Each day, agents in trucks prowl a web of primitive, sandy roads, searching for subtle--sometimes grim--signs of the trekkers. In proper light, a trail of footprints shows as tiny shadows, dappling the soft gravel like droplets on paper. Long scuffs may suggest the hiker is falling ill. A knee print might signal collapse. A meandering trail or cast-off clothing can indicate the delirium that precedes death in severe heat.

“Any time you’ve got a trail and temperatures are 100-plus, you’ve got to move quick. Or if you find discarded clothing, you know darn well something’s not right,” Payne said, guiding his Border Patrol truck one recent day, checking for tracks. “We come out here in an enforcement mode, but it can turn into a rescue or humanitarian mode in no time.”

As the United States has clamped down along other parts of the 2,000-mile Mexico border by pouring in small armies of agents--bolstered by high-tech movement sensors, night-vision scopes and infrared eyes to detect illegal entries--Payne’s team relies mainly on the ancient art of tracking, which agents call “sign-cutting.” While the Border Patrol has planted seismic sensors in key spots of this 62-mile segment, the area is too big, and agents too few, to rely on much else than simply eyeballing the ground.

“These ground trackers--I don’t know any better. Nobody does the kind of stuff we do. The military doesn’t train for it. It’s pretty unique,” said Maurice Moore, the Border Patrol’s assistant chief for the Yuma region, which includes the Wellton area.

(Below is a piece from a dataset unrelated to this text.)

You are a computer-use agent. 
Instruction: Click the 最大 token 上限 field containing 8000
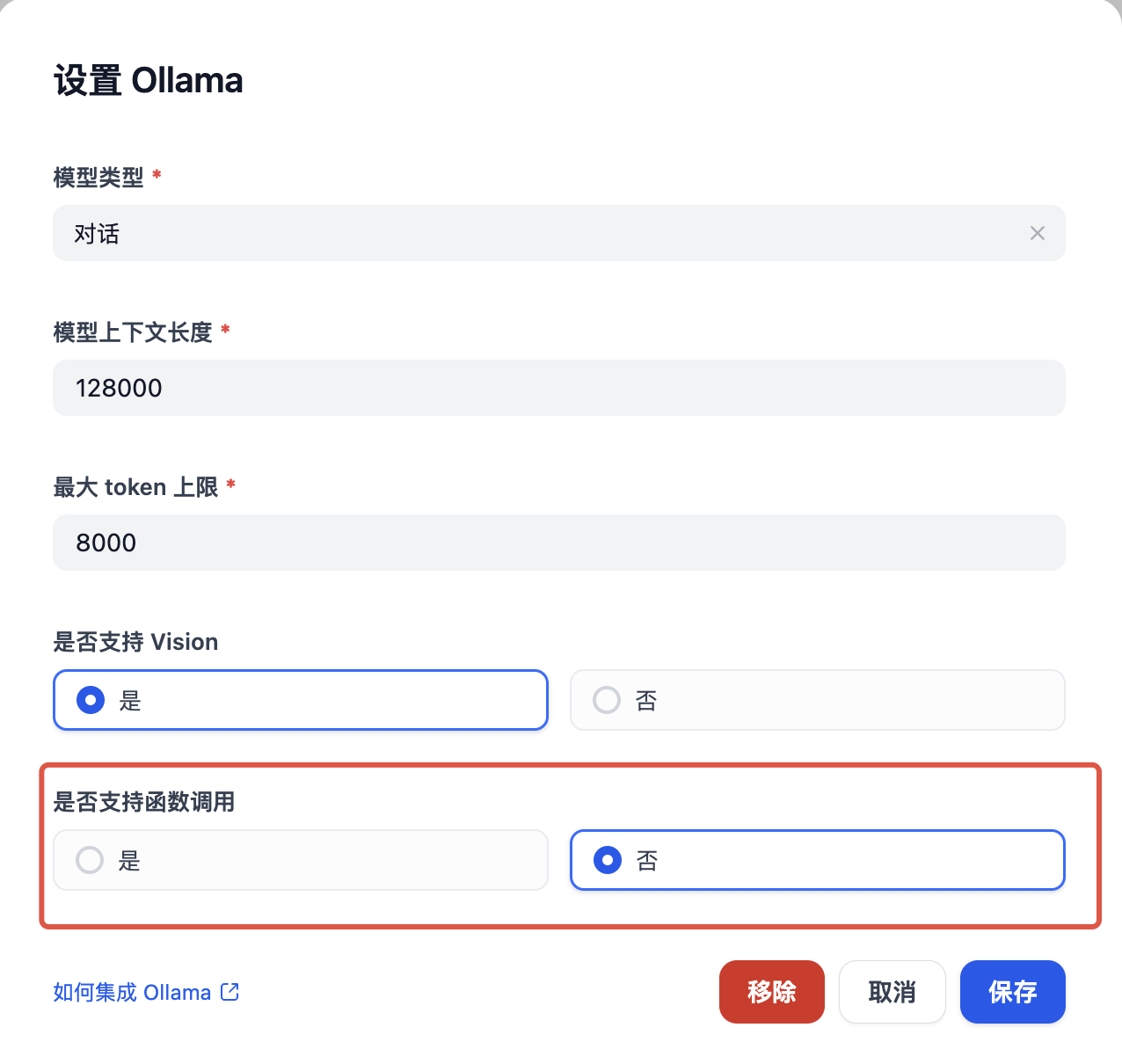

For Payne’s team, the desert is a giant slate on which are scribbled telltale clues for those attentive enough to spot them. Agents maintain about 100 miles of gravel tracks, smoothed each day, sometimes several times, by trucks towing a chain of tires laid side by side. (“Our big eraser,” Payne says.) The result is a grid of roads, blank as newly groomed ski slopes, that make it easier to detect footprints.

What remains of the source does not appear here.